First off, a few fast facts on OhmyNews, courtesy of Wikipedia and the site itself:
- Motto “Every Citizen is a Reporter”
- Founded by Oh Yeon Ho in 2000
- First of its kind in the world to accept, edit and publish articles from its readers, in an open source style of news reporting
- ~20% of the site’s content is written by the 55-person staff while the majority of articles are written by an army of 41,000 ‘citizen reporters’
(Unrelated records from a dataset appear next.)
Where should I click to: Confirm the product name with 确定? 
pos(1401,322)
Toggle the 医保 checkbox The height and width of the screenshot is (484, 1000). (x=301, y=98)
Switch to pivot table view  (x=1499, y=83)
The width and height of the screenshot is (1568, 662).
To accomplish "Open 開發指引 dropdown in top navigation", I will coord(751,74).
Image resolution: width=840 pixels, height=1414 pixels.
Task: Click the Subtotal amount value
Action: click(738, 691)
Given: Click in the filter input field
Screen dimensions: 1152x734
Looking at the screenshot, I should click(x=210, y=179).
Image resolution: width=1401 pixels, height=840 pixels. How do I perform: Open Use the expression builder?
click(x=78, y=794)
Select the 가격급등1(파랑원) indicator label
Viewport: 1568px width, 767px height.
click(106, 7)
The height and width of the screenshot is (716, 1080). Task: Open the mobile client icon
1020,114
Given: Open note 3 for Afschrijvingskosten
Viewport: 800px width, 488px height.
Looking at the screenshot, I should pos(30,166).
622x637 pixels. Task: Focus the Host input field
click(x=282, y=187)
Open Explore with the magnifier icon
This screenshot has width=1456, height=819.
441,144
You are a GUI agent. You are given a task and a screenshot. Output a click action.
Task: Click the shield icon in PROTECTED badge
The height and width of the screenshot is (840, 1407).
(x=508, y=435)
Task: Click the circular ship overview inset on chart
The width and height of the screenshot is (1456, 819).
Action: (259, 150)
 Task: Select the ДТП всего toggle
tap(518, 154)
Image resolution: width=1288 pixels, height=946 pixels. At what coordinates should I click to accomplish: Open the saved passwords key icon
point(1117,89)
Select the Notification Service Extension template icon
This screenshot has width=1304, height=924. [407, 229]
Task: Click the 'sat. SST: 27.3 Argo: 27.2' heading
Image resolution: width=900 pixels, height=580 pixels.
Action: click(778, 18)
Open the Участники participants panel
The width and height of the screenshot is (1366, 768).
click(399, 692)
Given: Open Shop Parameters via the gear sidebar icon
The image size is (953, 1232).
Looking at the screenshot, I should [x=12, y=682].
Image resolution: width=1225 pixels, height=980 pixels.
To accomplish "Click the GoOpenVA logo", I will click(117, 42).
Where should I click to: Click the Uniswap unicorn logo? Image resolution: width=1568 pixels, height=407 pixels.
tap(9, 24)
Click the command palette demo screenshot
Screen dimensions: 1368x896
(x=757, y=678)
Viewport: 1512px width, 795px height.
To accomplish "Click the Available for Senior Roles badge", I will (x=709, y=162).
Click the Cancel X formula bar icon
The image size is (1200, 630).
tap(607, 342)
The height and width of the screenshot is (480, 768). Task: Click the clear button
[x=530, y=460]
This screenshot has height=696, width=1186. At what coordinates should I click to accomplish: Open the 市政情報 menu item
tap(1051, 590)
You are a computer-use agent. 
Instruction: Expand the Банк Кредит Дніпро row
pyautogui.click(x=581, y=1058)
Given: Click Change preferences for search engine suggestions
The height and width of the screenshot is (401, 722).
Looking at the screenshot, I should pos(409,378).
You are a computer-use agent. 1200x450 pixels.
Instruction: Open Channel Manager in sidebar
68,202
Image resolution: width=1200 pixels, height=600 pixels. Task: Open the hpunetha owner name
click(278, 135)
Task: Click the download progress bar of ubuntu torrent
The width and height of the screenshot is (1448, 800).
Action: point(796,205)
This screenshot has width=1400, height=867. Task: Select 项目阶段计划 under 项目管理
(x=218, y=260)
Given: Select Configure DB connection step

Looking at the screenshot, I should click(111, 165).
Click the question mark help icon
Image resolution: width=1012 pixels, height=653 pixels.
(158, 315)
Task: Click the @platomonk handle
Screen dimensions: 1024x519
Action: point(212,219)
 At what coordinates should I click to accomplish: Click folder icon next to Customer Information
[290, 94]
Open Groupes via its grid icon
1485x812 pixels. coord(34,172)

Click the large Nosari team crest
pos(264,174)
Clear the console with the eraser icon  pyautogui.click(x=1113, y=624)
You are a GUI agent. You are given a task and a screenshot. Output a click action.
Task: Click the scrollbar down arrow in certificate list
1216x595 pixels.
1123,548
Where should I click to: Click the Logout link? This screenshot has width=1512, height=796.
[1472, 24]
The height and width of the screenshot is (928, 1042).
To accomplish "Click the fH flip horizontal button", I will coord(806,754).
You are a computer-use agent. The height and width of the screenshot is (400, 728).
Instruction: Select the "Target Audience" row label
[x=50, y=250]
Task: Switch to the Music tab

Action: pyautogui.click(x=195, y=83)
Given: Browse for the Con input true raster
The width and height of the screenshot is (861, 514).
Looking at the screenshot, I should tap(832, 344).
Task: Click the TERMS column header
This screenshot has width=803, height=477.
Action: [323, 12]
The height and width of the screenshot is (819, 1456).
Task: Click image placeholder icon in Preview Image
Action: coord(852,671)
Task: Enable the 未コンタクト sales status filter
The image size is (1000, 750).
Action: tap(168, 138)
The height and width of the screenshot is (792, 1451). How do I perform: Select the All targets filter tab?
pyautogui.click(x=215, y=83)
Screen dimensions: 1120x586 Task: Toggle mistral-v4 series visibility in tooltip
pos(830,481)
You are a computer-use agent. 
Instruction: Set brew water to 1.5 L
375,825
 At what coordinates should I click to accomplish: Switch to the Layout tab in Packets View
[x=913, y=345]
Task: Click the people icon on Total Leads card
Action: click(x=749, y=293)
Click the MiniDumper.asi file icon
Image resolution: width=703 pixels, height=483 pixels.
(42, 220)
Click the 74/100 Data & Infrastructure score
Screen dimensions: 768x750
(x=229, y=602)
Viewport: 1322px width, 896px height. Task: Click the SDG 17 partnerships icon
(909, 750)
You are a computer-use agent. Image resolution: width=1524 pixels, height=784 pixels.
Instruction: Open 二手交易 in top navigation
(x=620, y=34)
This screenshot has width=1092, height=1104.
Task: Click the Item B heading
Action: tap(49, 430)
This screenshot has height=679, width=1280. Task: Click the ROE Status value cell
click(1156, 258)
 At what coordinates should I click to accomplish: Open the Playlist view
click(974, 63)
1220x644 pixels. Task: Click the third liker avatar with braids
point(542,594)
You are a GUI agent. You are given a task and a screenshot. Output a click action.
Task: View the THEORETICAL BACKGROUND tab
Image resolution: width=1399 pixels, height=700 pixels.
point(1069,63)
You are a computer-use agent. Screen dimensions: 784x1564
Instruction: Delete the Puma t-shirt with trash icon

- OhmyNews makes 60 to 70 percent of its money from ads, 20 percent from syndicating content, and 5 to 10 percent from reader donations
- It pays contributors around $20 for newsworthy pieces, and it also offers professional editing and fact-checking to contributors
- It has up to 700,000 visitors a day.
- OhmyNews was influential in determining the outcome of the South Korean presidential elections in December 2002 with the election of Roh Moo Hyun. After being elected, Roh granted his first interview to OhmyNews.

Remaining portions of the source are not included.